No good time for bad news
“Call me, call me anytime. I want to know.” What a strange request. I have my own: “Wait until 7 A.M. I don’t care what it’s about.”
Let’s say Barack O’Chief dies at 3 A.M. Don’t call me! There is really nothing i can do. Why does anybody suppose I’d rather be informed of bad news than go on sleeping?
Up the ante. Your son in New York dies unexpectedly at 3 A.M. That’s different, right? Well, no, it isn’t unless I have to catch a 6.30 A.M. flight to get to New York. If there are no flights until 10 A.M., why are you calling at 3 A.M.? Why can’t this bad news wait until 6.30 when I am just about finishing my morning cup of coffee? Does that sound insensitive? Not to me; it is just good sense.
“Do you know that Chet Huntley of the old Huntley/Brinkley News Hour died?”
“I thought he died long ago.”
“He did. 1974. 35 years ago. I just wanted to be sure you knew.”
“Well, this time I have real bad news. Virginia Mayo died.”
“Oh, my gosh!. Beautiful Virginia. How awful. I loved her face, even her expressionless way of acting. What happened? When?”
“4 years ago. She was 85 years old. Heart attack. Almost 31 years to the day after Huntley died.”
“Well, why are you telling me now?”
“I didn’t want to upset you. I knew you were a fan. I wanted to wait until the time was right.”
Actually, this makes very good sense. I would not have called you early in the morning had I learned of her death on a late night TV gossip show. Now with several years behind the tragedy, you are ready for this, and the news lands gently. When you think about it, just about all bad news can wait. An hour? A week? 100 years? Why not 100 years? Where’s the fire? Now, at last it can be told - Sarah Bernhardt and Isadora Duncan are dead. May they rest in peace. Abe Lincoln I needed to know because the year of his death came up on a multiple choice quiz when I was in junior high school. And Big Julie Caesar? Also doing the “dead as a doornail” act. It’s good to know.

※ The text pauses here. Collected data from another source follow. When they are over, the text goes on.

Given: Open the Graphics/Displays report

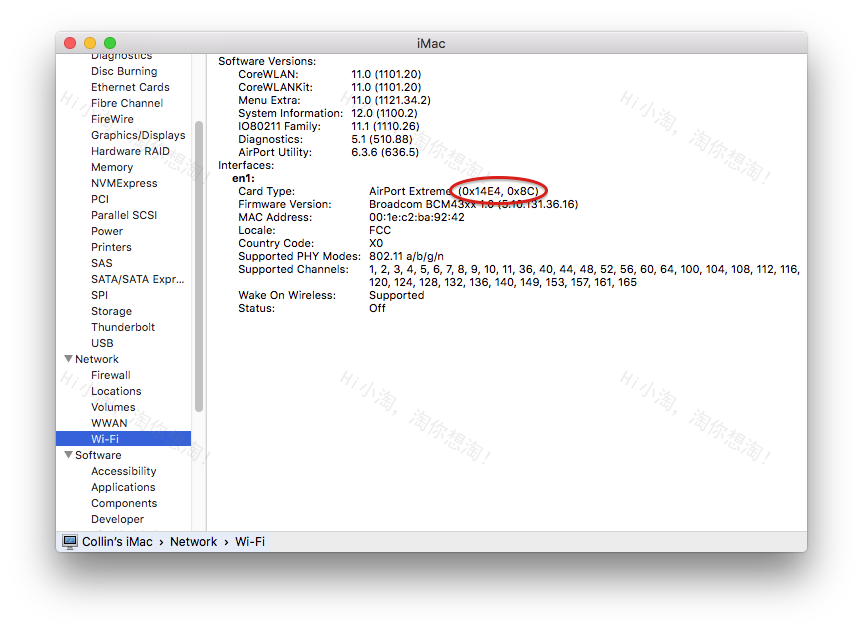Looking at the screenshot, I should (138, 135).
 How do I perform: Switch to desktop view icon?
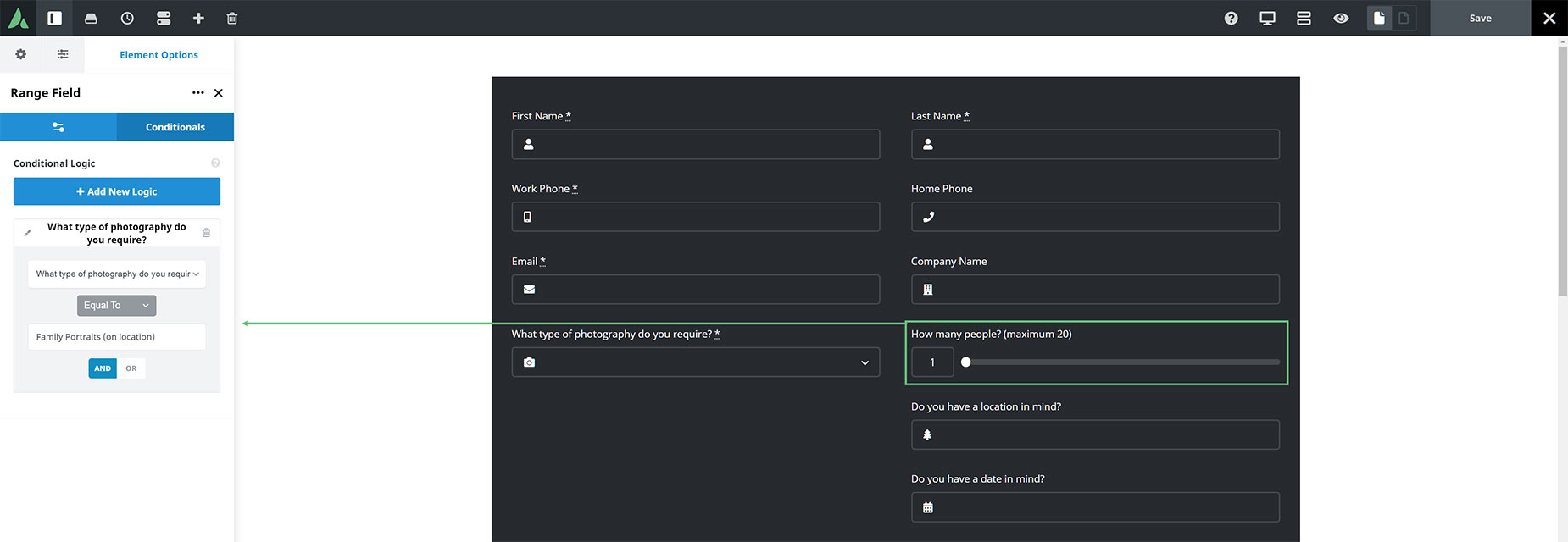click(1267, 18)
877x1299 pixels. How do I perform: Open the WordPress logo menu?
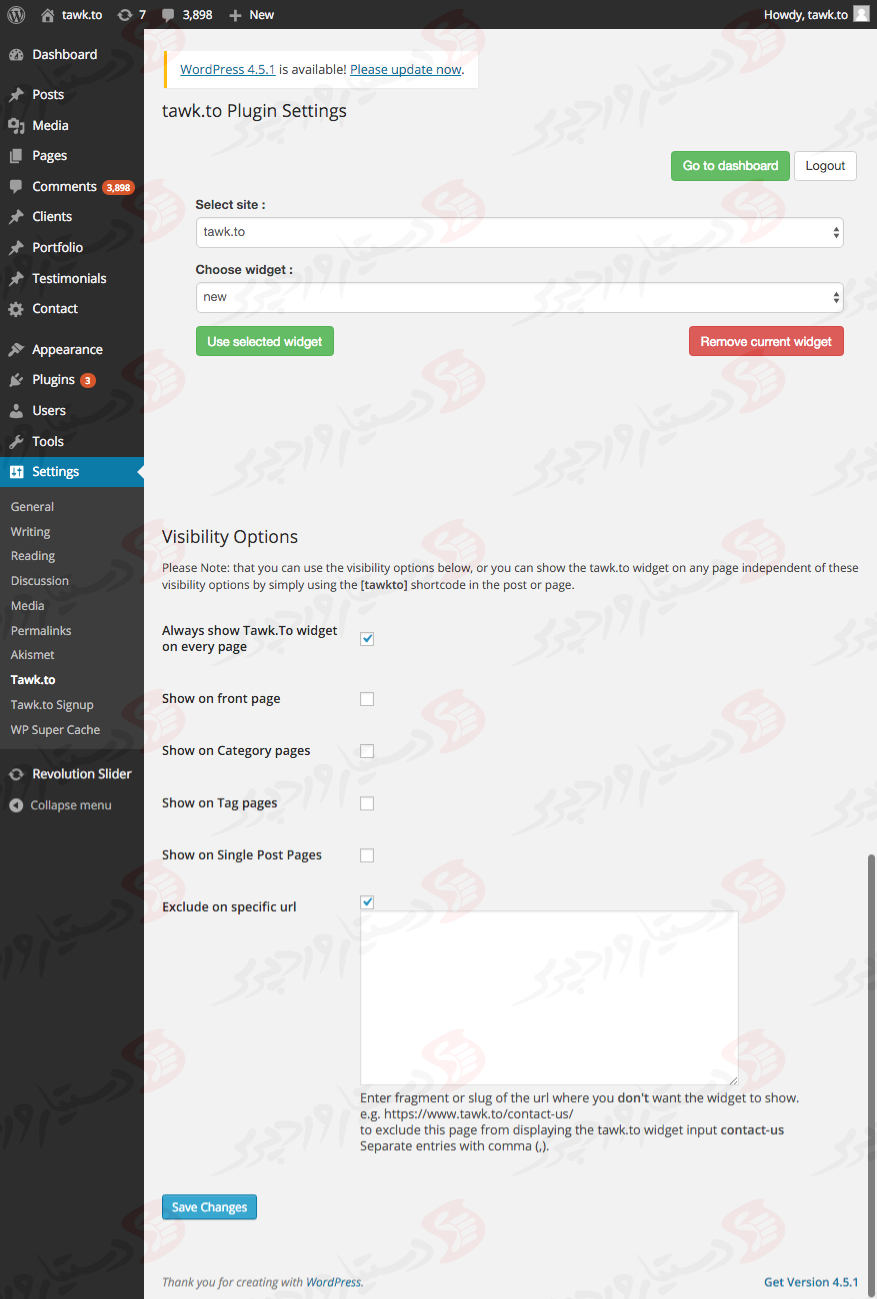pyautogui.click(x=15, y=14)
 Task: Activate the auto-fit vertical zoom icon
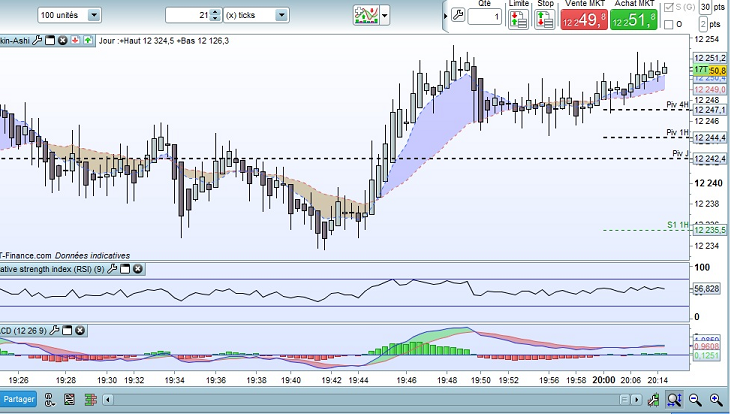pyautogui.click(x=674, y=400)
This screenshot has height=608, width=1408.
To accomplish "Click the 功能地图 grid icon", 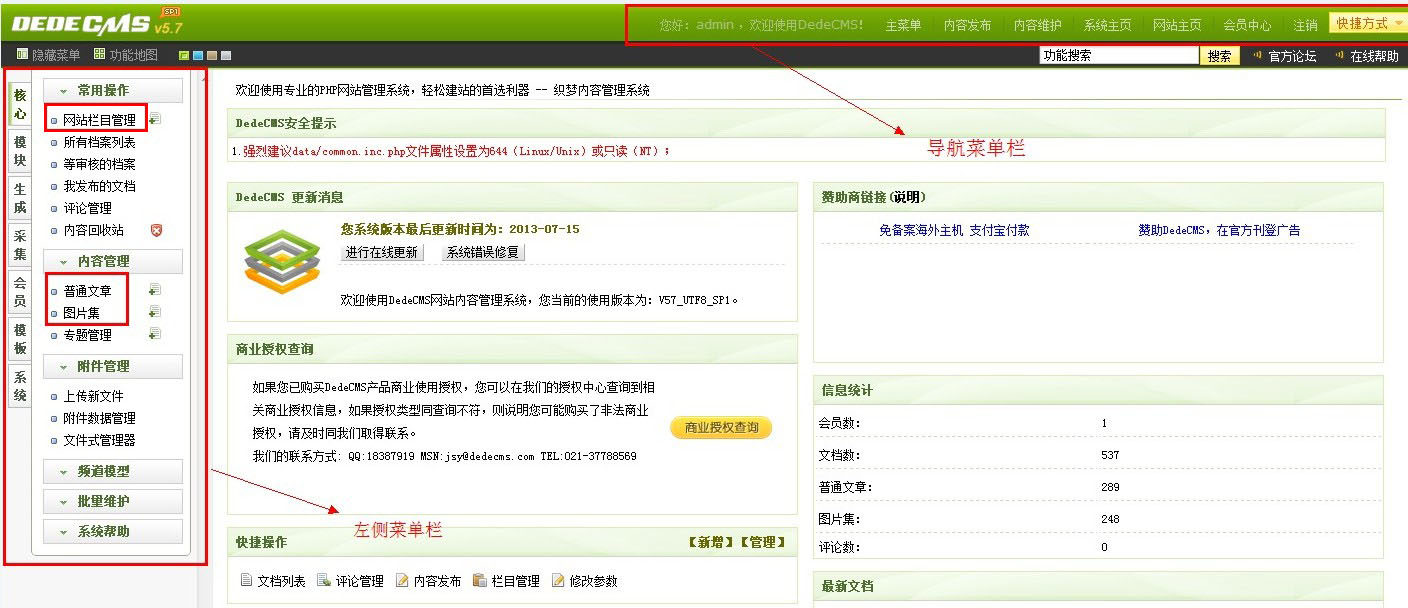I will click(x=100, y=55).
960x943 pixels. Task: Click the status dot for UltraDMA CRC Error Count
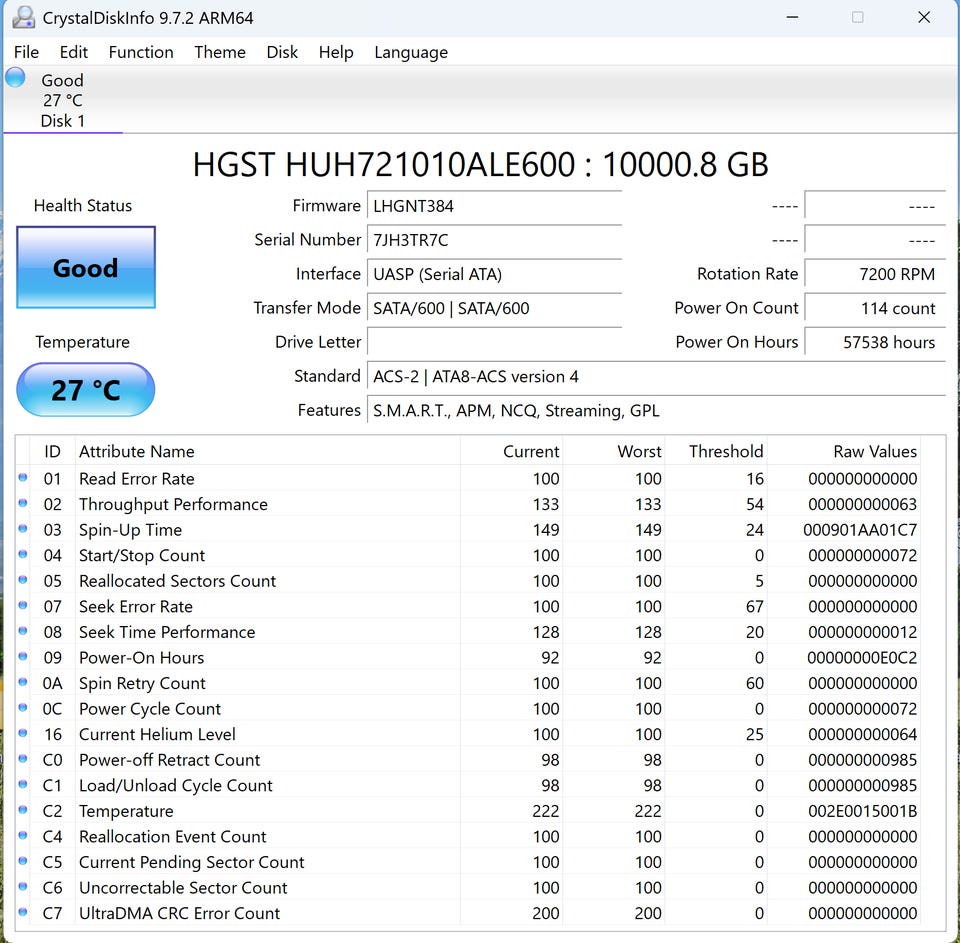[x=23, y=913]
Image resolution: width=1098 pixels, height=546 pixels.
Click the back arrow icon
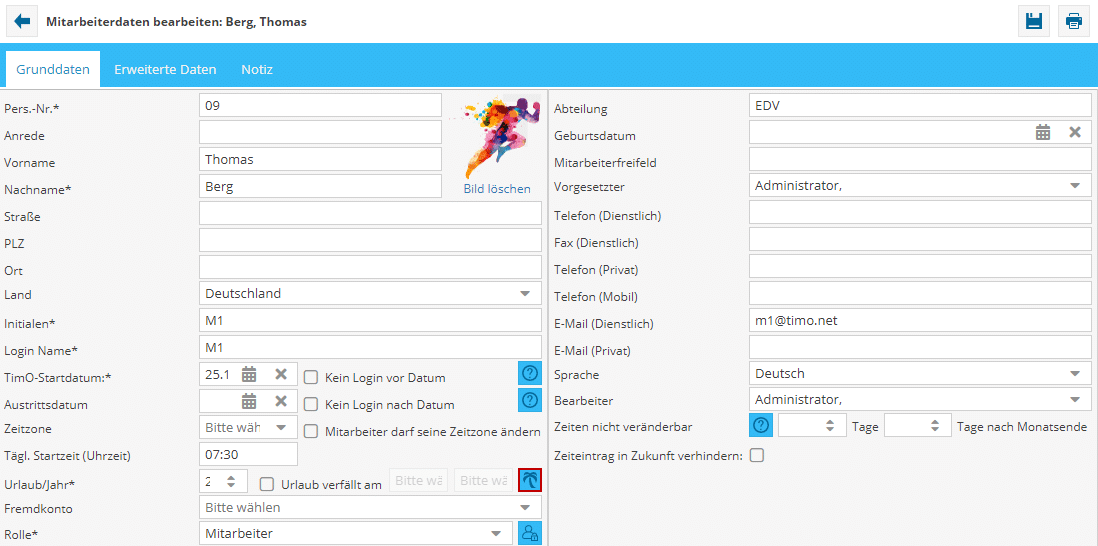(x=22, y=21)
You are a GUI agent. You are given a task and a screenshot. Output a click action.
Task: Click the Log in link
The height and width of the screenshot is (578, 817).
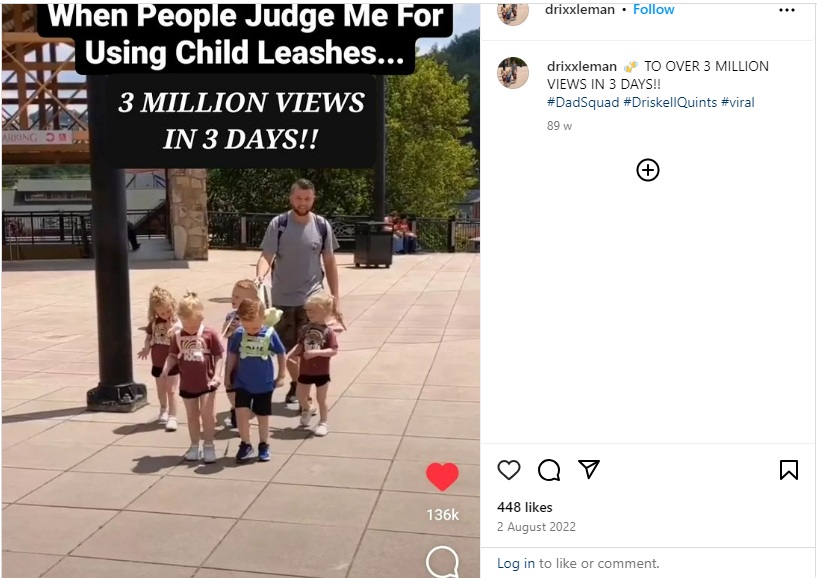516,563
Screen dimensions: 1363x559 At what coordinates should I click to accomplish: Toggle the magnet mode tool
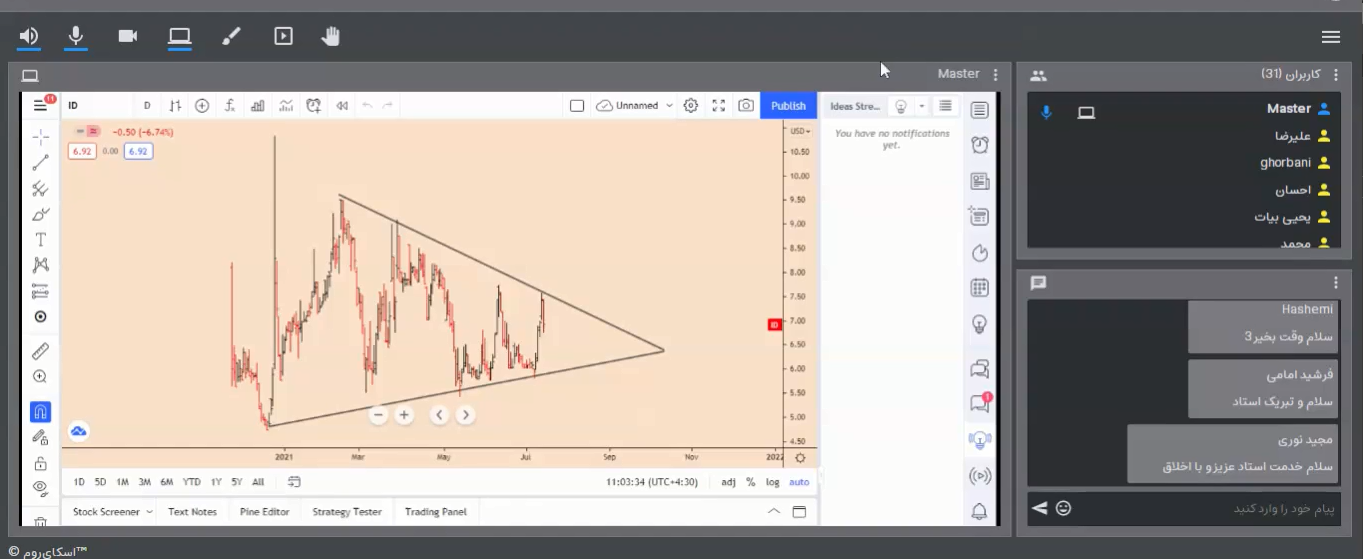pos(40,411)
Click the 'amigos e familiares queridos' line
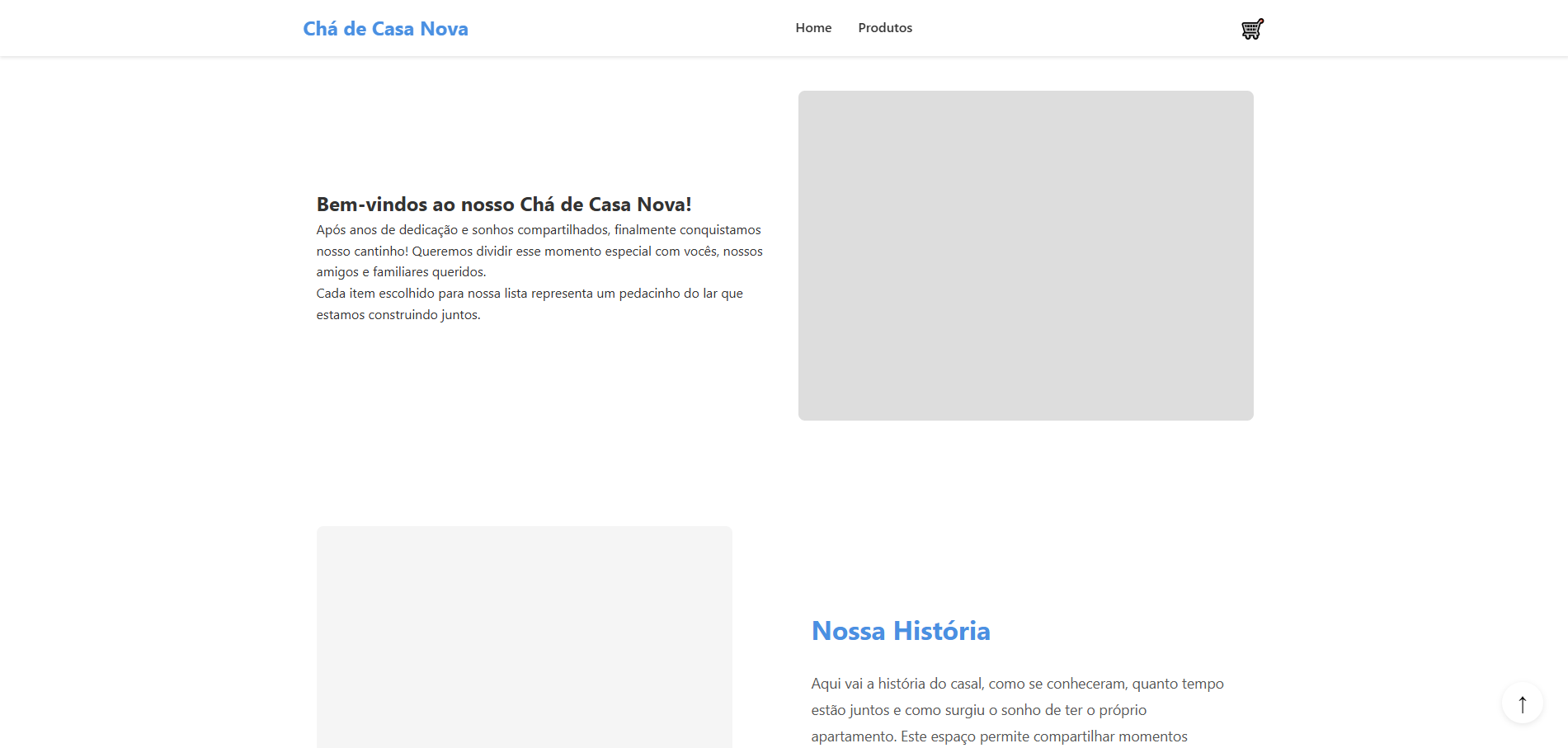Image resolution: width=1568 pixels, height=748 pixels. pos(401,272)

Do I feel that way about good news? Push it back, waaaay back? Maybe. I don’t want that 3 A.M. call informing me I just won $100 million in a lottery. What am I to do about that? The State Lottery office doesn’t open until 9 A.M. The jerk of an official who thought he was doing me a favor with his early bird news should drop dead. But I don’t want to hear about that, either, not until the next afternoon.
I can’t think of any news that is actually timely. ”Bulletin! This just in from the U.S. Weather Service. World scheduled to end at 6.30 this morning because of a shower of super gigantic meteors. Not even cockroaches will survive.” So? What do you want me to do? Hold prayer services for cockroaches? Isn’t it better to sleep through the great event? ”Don’t you want to hold hands with your wife the last 3 and 1/2 hours of your lives?” Actually, no. But do me a favor. Let her sleep and don’t tell her this.